坂道では自転車を降りて
まずい。まずいぞ。これで彼女が明日演技できなかったら、完全に俺のせいだ。なんで門まで送るなんていっちゃったんだ。随分前から、彼女の気持ちには気付いていた。一緒に帰ろうと言われたときに、予感もあった。なのに、何も準備してなかった。もうちょっと上手い事できなかったのか。彼女がクリスマス公演の時の俺みたいになったら。あ。
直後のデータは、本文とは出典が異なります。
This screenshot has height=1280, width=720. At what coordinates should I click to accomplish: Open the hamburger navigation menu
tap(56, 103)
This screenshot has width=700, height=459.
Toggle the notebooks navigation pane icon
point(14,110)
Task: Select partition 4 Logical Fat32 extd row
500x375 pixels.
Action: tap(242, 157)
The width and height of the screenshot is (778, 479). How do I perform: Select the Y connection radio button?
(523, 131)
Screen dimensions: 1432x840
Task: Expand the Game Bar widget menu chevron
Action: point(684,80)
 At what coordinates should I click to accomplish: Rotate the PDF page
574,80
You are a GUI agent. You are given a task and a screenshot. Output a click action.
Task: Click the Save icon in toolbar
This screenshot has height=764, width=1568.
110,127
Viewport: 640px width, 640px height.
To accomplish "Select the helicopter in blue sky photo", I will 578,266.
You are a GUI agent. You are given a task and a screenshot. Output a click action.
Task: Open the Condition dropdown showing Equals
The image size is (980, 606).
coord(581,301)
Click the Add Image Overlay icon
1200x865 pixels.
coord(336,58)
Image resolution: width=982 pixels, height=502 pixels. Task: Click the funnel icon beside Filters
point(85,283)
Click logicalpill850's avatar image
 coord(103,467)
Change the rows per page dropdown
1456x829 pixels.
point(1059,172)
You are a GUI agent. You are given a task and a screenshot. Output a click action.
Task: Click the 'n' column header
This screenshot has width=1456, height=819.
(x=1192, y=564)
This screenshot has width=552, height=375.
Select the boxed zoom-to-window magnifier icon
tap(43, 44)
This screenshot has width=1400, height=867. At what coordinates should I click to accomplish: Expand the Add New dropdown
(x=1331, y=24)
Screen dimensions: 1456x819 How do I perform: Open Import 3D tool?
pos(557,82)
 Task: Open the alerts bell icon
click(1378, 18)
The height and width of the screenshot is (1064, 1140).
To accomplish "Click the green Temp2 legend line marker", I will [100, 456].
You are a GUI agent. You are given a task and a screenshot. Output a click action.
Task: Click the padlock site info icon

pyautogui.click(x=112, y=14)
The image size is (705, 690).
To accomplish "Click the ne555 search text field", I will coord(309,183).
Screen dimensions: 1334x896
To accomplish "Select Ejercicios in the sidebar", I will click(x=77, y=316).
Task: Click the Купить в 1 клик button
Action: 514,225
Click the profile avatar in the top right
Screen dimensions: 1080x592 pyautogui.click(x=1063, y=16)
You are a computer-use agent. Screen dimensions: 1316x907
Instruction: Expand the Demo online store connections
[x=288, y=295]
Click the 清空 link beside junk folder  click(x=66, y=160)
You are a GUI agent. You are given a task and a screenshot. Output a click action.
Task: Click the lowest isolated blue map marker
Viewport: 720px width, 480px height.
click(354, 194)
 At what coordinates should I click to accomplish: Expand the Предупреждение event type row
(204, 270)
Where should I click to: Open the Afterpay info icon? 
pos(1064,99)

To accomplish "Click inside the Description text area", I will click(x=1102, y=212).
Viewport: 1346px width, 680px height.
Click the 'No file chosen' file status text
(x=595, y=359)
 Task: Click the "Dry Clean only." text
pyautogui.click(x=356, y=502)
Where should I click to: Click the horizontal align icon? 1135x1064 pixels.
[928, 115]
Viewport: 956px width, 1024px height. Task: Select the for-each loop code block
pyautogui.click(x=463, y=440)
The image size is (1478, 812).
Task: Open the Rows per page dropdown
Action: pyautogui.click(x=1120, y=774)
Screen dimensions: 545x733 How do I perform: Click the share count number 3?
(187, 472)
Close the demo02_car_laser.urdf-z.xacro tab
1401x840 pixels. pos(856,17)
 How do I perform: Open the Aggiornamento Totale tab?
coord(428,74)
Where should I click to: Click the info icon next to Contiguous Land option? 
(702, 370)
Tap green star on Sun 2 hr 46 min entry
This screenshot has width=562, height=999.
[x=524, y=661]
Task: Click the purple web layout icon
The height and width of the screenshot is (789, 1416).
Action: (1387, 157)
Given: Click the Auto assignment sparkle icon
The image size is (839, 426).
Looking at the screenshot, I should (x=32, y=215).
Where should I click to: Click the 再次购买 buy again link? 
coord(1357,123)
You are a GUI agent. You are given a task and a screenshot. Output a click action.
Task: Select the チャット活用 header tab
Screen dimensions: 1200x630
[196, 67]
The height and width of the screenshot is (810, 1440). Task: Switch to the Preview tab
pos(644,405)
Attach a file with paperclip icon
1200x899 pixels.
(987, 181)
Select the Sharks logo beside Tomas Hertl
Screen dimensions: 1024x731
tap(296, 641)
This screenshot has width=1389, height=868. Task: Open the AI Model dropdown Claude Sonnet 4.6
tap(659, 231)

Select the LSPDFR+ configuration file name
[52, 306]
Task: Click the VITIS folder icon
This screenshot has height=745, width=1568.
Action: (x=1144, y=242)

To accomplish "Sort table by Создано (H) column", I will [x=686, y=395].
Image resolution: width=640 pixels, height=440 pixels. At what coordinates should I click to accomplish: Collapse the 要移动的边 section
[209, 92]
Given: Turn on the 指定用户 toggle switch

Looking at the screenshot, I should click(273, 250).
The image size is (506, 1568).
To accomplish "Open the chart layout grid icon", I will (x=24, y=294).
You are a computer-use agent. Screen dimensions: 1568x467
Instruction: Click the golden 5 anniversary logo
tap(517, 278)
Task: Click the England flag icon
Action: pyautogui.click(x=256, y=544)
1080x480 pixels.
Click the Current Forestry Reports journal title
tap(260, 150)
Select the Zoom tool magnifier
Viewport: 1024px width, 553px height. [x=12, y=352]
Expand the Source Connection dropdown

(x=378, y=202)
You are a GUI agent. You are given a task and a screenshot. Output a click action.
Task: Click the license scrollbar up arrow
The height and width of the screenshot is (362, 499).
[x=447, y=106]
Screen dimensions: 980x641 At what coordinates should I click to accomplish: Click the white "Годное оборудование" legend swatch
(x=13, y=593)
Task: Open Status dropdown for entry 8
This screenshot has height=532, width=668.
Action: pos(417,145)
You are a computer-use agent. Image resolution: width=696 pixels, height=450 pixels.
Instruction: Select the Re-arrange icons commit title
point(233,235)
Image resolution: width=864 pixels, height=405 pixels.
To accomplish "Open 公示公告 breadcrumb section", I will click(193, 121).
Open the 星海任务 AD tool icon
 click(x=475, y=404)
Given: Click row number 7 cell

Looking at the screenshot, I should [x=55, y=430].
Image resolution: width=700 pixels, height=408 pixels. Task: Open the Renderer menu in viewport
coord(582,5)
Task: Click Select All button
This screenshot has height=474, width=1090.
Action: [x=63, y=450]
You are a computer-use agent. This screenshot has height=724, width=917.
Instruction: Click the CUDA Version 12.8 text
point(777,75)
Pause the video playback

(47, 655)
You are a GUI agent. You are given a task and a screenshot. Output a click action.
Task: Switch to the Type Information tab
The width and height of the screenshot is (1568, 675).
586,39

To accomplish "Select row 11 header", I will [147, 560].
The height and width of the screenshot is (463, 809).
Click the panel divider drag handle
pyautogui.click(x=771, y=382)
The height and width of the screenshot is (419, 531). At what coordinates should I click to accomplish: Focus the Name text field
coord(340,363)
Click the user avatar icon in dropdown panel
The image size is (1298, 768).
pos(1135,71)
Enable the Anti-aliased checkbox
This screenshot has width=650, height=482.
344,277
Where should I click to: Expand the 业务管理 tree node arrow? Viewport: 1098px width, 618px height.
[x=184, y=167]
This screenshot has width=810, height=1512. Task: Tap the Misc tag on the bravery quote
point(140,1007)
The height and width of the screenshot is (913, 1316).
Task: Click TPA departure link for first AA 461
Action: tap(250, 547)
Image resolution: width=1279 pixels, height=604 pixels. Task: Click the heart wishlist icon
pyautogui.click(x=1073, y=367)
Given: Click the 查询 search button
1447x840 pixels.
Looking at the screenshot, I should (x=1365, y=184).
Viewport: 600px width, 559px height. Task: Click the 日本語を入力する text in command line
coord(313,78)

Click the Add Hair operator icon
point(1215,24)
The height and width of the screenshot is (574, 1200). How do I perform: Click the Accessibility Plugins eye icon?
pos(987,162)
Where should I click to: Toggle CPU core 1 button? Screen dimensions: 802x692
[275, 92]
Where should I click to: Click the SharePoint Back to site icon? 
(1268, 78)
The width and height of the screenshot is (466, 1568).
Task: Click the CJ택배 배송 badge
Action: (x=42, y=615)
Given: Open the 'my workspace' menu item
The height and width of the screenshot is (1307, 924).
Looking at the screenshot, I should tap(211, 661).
振り向くと、彼女は唖然とした表情のまま、まだそこにいた。よかった。
「生駒さん。」
「はい。」
「明日。いや今度、時間とるよ。ゆっくり話そう。いい?」
「はい。」
彼女はほっとしたような,残念そうな、でも、嬉しそうな、複雑な顔をした。
「今日は、もう帰りな。」
「分かりました。ありがとうございました。」
別れてから反省する。しくじった。最後まで聞いてやれば良かった。この状況だ。彼女は玉砕を覚悟していたはずだ。すっきり明日を迎えたかったのかもしれない。俺はまた逃げてしまった。情けない。
部室に戻る途中、高橋とすれ違う。どこへ行くのか、上履きのまま慌てて外へ出ていった。部室に戻ると皆、作業に集中していて、俺に注意を向けるものはいなかった。高橋も2分もしないうちに戻って来て、手に持っていたビニール袋を多恵に渡した。多恵は中を見て小さく頷くと、すぐに作業に戻った。その後、2時間ほどで引き戸が組み上がった。まだ肌寒い夜なのに、みんな汗だくだ。
いよいよ戸をはめて動かしてみる。しかし動くには動くが、やはりピシャリとは動かなかった。俺と原は顔を見合わせた。
「いえ、大丈夫です。」
椎名がいった。彼女がドライバーで支柱の裏のネジを何カ所か回す。もう一度試すと、引き戸はスルッと開き、ピシャリと派手な音を立てた。
「っしゃあ。」
みんながほっとし、歓声をあげた。